Other language is another mode of thinking too, that is why you probably do not get it.

>> No.12276248

>>12274889
I couldn't read an entire book of this shit and I fail to see the appeal. Color me pleb I guess.

>> No.12277778

>>12276194
>этo былo zavedenije, гдe дaвaли «мoлoкo-плюc»
Гдe ты тaкyю хyйню oткoпaл? Пpaвocлaвный пepeвoд мoжeт быть тoлькo c moloko.

>> No.12277833

>>12274719
I just cried remember a boy I like talking to me about something he read about the art of translating. I wish I could remember what text he was talking about.

>> No.12278139

At least Russians get to read Lolita in Nabokov's own "translation"

>> No.12278153

>>12277833

>>12277833
Sounds interesting

>> No.12278160

>>12277833
was it that bad?

>> No.12278175

>>12274812
you make a good point,,,

>> No.12278177

>>12274812
I carefully and deliberately storyboard out every scene in my head, tyvm

>> No.12278185

>>12274964
>>12274972
It's not that it's untranslatable, it's that the words used are a very important part of the artistry. Compare to genre fiction, where the most important part is the plot, or philosophy, where the most important part is the ideas. You can translate into a different language without losing plot or ideas. But when you translate you lose ALL of the word choice (barring cognates, I suppose).

>> No.12278561

Finnegans Wake is partly "translated" (retold was the word the author prefered to use) to Russian. As a native Russian speaker I can say that it's certainly more intelligible and as much fun as the original. Very quotable. Shame it's only a hundred pages at most.

>> No.12278752

All three has been translated to Hebrew and the translations are equally if not more readable. Too bad most countries don't have writers/translators from most of the western world...

>> No.12278779

>>12275935
this sort of argument from realism isn't going to get you anywhere because it just opens up the real can of worms, which is how this dialect is supposed to have come into being in the first place. it's too selective and arbitrary to have come from genuine cultural contact (or soviet subliminal messaging which i seem to recall is suggested in the book - why would these soviet propagandists not know what an infinitive is?), it's implied to be used very broadly so it can't be some elite secret code, and learning all this foreign vocabulary seems like a daunting task for minor criminals to go through when it doesn't have these built-in mnemonics like in rhyming slang. you get this absurd image of near-illiterate street thugs taking a break from gangraping a lady to visit the local library and look up words in a russian dictionary, maybe make some flash cards for later.
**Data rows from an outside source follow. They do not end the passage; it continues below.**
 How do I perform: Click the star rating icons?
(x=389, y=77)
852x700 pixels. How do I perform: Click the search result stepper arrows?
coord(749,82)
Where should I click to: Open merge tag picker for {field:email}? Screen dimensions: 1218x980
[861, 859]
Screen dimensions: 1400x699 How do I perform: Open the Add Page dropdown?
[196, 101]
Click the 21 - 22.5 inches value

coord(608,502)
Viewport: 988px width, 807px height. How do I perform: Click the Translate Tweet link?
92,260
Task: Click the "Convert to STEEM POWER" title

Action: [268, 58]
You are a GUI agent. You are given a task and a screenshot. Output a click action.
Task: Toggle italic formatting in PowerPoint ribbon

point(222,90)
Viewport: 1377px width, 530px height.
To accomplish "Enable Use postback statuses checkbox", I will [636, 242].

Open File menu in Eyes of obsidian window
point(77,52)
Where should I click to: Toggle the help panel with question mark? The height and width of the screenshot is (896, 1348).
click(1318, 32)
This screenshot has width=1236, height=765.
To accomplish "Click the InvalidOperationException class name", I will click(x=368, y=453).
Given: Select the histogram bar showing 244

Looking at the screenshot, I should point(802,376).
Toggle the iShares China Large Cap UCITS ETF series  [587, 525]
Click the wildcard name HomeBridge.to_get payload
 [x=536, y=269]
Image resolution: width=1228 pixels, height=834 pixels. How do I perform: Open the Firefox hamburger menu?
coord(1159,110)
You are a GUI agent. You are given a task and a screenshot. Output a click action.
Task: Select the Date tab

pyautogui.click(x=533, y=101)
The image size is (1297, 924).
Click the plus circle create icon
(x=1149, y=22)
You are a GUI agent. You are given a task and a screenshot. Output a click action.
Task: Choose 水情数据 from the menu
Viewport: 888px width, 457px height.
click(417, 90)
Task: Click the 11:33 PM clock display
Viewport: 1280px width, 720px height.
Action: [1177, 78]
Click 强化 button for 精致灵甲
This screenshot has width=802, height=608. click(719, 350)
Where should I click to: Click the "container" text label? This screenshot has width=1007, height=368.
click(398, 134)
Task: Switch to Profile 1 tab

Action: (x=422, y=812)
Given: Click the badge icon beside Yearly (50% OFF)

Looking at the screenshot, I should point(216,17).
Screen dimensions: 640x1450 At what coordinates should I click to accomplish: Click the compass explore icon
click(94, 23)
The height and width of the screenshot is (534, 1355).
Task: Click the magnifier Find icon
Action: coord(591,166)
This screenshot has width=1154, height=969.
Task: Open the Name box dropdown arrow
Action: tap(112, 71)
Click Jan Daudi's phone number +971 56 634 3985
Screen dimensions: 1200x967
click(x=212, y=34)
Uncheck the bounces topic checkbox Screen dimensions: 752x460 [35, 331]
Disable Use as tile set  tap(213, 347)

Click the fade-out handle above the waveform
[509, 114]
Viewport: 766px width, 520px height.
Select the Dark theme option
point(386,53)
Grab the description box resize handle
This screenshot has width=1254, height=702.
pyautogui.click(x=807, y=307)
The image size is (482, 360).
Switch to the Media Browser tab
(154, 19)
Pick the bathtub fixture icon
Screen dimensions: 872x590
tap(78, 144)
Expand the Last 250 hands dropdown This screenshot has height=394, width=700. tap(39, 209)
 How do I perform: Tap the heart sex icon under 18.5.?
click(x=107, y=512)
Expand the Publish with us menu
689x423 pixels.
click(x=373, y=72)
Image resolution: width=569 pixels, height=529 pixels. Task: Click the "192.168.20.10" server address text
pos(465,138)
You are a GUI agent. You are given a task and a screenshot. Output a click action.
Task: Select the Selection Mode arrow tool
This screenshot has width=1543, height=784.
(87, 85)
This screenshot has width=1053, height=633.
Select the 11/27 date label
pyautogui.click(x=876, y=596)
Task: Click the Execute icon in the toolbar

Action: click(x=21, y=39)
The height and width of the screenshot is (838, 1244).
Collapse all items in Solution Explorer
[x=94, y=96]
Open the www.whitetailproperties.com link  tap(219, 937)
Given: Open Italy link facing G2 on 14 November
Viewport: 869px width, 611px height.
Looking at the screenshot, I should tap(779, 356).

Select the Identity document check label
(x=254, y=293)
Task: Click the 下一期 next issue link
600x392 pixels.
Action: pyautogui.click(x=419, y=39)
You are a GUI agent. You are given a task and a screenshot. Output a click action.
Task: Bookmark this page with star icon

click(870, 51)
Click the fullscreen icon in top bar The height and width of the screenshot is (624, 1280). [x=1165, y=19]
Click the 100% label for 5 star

it bears repeating that, despite his boasts, burgess did not actually speak russian, struggled to decipher cyrillic and never consulted any speakers of russian when writing the book, all of which is obvious from the work itself. nadsat looks the way it looks because of these limitations, not because of a choice on his part. that's why this russian-based criminal slang does not have russian swearwords or even colloquialisms - those were simply not included in the dictionary that was his only source of the language. for example, not knowing any russian slang words for "woman" - not even cyкa - he just translated the british slang term "bird" as ptitsa. this gets to a level of comedic incompetence when murderous street thugs insult each other with the word "matrimonial" - you see, he wanted them to say something like "bastard", but looking it up in his very polite dictionary he only found a formal word meaning "extramarital" from which he chopped off the prefix to make it snappier so now a street thug stomping someone to death is yelling "die! you're RELATED TO MARRIAGE!"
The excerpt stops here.